-------- Supplied records

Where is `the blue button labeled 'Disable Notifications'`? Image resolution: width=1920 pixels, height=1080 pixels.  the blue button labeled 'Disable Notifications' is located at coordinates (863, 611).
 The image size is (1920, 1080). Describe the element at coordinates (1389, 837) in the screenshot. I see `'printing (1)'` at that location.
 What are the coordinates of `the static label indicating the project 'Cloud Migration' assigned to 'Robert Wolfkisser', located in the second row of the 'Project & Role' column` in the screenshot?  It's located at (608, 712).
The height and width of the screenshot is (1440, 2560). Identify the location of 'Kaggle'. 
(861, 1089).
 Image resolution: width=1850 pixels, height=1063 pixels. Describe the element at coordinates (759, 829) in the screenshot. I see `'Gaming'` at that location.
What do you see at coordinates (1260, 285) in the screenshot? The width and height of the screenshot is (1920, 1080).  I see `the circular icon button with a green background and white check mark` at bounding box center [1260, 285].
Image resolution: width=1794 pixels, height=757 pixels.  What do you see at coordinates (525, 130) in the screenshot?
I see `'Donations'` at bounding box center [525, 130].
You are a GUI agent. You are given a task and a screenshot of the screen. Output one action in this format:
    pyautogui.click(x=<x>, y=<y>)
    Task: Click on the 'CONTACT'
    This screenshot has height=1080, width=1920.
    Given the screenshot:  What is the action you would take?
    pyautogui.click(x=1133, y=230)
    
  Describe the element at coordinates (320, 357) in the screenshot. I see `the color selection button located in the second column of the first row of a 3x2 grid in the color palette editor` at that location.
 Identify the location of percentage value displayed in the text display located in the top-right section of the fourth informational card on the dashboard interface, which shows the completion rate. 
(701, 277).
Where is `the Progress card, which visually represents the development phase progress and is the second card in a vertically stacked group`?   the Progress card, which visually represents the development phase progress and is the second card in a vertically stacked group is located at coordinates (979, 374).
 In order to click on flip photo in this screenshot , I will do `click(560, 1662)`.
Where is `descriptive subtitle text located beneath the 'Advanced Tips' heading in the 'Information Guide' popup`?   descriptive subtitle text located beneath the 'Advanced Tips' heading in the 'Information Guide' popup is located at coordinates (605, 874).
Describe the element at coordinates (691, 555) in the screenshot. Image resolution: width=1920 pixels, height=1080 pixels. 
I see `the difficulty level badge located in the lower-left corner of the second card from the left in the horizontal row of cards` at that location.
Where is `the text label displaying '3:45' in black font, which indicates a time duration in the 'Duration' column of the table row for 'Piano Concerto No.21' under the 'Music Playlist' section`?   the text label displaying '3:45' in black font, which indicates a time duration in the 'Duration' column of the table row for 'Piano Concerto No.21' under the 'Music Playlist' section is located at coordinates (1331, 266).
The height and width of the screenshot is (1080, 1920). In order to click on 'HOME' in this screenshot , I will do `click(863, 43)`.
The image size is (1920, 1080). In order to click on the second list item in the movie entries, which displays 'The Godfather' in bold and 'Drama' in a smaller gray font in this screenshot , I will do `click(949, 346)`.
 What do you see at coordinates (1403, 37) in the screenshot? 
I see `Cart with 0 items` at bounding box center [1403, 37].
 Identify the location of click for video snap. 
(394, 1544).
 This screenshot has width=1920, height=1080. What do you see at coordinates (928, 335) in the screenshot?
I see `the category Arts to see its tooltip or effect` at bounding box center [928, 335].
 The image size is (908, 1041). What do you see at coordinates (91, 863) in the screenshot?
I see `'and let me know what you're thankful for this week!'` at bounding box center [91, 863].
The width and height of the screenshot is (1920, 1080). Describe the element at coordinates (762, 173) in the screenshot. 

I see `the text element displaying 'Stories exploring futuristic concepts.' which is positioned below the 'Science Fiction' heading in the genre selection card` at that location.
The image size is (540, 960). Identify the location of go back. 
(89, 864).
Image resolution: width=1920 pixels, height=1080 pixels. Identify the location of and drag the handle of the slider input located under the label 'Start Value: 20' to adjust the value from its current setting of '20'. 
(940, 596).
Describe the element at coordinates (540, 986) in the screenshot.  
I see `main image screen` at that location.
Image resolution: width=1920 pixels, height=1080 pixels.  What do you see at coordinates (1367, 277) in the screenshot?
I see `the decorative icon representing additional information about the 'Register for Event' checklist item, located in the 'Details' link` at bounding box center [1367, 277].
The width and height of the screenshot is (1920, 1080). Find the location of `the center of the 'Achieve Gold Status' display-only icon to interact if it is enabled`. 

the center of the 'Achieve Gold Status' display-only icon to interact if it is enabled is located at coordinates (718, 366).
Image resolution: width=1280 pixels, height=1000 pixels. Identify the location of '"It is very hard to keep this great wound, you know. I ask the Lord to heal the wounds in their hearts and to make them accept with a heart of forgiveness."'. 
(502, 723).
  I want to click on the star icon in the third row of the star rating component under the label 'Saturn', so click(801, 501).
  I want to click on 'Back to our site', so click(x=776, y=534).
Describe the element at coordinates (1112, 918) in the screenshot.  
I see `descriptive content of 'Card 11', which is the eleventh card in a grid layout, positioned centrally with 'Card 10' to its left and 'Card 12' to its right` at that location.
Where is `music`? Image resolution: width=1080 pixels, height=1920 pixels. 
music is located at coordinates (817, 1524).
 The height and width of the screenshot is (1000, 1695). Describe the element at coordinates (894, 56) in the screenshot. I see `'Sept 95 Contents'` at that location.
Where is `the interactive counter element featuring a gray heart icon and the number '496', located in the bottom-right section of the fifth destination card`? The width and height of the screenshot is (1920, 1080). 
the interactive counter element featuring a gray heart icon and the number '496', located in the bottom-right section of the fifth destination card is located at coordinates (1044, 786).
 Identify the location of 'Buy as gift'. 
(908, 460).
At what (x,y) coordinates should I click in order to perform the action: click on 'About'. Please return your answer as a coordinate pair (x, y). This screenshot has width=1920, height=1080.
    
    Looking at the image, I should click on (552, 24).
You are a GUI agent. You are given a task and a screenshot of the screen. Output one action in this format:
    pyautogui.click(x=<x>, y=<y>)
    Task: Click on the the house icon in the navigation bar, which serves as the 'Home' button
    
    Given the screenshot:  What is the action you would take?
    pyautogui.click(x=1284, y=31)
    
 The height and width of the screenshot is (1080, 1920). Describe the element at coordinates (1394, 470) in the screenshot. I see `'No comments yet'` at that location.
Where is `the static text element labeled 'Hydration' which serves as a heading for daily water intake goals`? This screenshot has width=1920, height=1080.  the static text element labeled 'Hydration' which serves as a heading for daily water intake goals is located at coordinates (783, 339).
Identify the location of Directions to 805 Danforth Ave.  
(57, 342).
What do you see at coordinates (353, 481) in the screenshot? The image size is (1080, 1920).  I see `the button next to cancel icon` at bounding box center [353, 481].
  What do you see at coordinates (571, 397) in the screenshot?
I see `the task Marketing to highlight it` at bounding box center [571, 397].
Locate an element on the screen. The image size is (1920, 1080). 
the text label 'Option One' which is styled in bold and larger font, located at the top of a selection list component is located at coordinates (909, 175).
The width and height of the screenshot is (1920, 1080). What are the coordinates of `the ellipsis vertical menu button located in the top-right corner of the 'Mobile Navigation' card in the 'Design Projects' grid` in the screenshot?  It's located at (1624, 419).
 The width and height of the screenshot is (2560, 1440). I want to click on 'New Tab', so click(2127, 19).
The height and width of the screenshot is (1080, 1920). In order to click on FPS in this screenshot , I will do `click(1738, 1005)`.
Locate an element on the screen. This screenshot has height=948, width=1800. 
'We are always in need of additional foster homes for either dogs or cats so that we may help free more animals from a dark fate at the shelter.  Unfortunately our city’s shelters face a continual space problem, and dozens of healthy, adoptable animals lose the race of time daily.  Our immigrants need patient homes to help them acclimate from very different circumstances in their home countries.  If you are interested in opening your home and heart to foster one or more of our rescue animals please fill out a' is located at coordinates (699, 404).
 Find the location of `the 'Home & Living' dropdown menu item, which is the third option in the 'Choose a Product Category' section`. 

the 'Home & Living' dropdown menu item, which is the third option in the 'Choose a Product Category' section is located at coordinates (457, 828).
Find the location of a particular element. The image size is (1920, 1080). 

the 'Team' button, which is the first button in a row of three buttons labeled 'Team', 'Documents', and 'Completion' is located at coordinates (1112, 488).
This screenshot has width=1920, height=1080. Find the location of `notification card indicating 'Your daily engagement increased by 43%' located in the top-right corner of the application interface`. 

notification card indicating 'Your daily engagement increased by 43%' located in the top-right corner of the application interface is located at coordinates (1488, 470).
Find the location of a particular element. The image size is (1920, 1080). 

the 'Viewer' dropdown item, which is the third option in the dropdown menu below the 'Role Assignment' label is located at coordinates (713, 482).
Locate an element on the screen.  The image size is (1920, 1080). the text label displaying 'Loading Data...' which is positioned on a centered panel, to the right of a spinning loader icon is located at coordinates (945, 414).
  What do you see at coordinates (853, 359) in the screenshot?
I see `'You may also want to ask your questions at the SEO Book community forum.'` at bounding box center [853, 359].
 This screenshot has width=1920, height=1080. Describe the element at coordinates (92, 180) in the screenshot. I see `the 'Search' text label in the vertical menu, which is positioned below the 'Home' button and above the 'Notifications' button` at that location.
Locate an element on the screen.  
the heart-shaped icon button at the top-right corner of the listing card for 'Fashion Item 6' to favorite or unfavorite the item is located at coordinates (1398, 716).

----------------

Given exercise:
Print, without any change, the lines of the listing from the line containing "What do you see at coordinates (1403, 37)" through the line containing "center [1403, 37].", including both of those lines.

Worked solution:
 What do you see at coordinates (1403, 37) in the screenshot? 
I see `Cart with 0 items` at bounding box center [1403, 37].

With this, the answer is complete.